### Task objective
Starting at the line that contains "FCV (545, 104)", transcribe each line exactly through the last line of the data. Include nothing else.

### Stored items
++++++++++
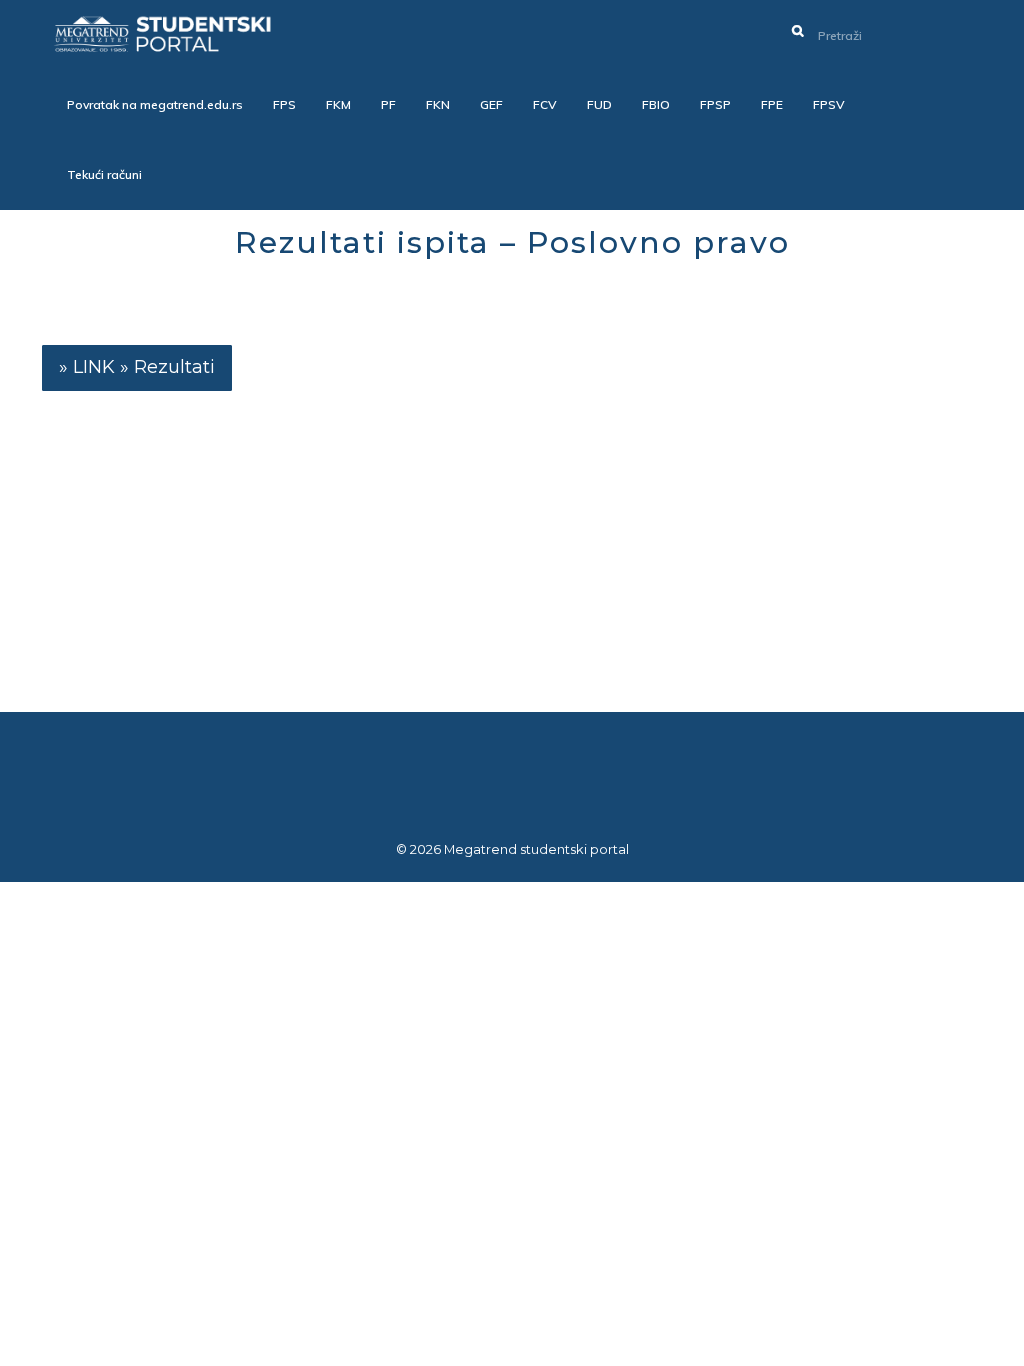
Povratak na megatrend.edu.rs (155, 104)
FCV (545, 104)
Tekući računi (104, 174)
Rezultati (174, 367)
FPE (772, 104)
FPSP (715, 104)
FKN (438, 104)
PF (388, 104)
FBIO (656, 104)
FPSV (829, 104)
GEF (491, 104)
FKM (338, 104)
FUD (599, 104)
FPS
++++++++++
### Your response
FCV (545, 104)
Tekući računi (104, 174)
Rezultati (174, 367)
FPE (772, 104)
FPSP (715, 104)
FKN (438, 104)
PF (388, 104)
FBIO (656, 104)
FPSV (829, 104)
GEF (491, 104)
FKM (338, 104)
FUD (599, 104)
FPS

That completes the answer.